Cara Sorella mia, vengo a scriverti questa mia lettera per dirti che io ero lì con te, con voi, quella sera che tu presentasti il libro. Ero vicino a te e svolazzavo in mezzo a voi e specie sopra di te per proteggerti perché tutto si svolgesse per il meglio. Ti ho voluto far sentire quella serenità che ti ha permesso di esprimerti per il meglio. Titti carissima, credi, sono vicino a te e a voi che soffrite per la mia assenza, perché solo noi possiamo consolare l’umana tristezza che voi avete nel cuore, ma guarda il cielo stellato la notte: noi siamo le stelle che scaldano la vostra vita terrena.
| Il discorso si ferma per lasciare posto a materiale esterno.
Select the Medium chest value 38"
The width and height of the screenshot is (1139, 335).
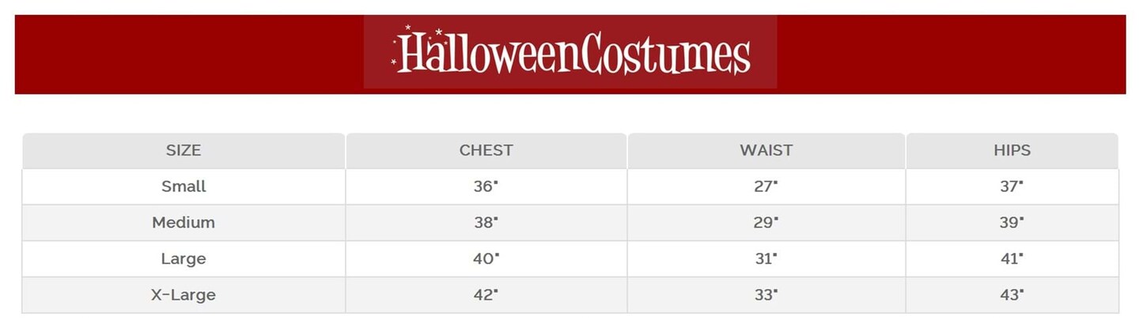pos(486,223)
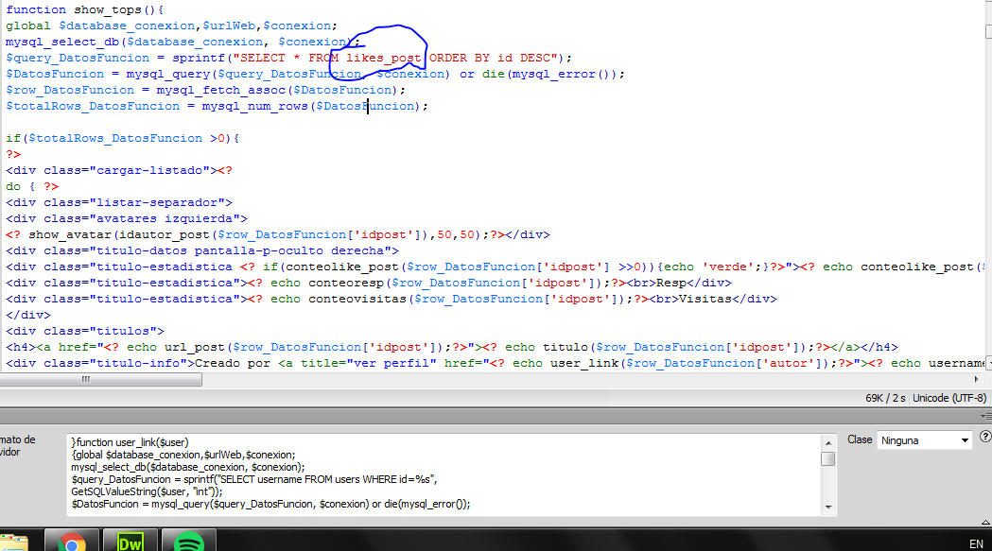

Ti sono vicino a Milano e quella tristezza che a volte vedo sul tuo volto, per quello che posso, ti voglio dare quella serenità che a volte vedo nei tuoi occhi. Titti ti voglio bene, ora più di prima, perché quella che voi pensate sia la lontananza che ci divide è solo la nostalgia che avete nel vostro cuore, perché io sono sempre in voi, nei vostri pensieri e vi voglio bene ora più di prima.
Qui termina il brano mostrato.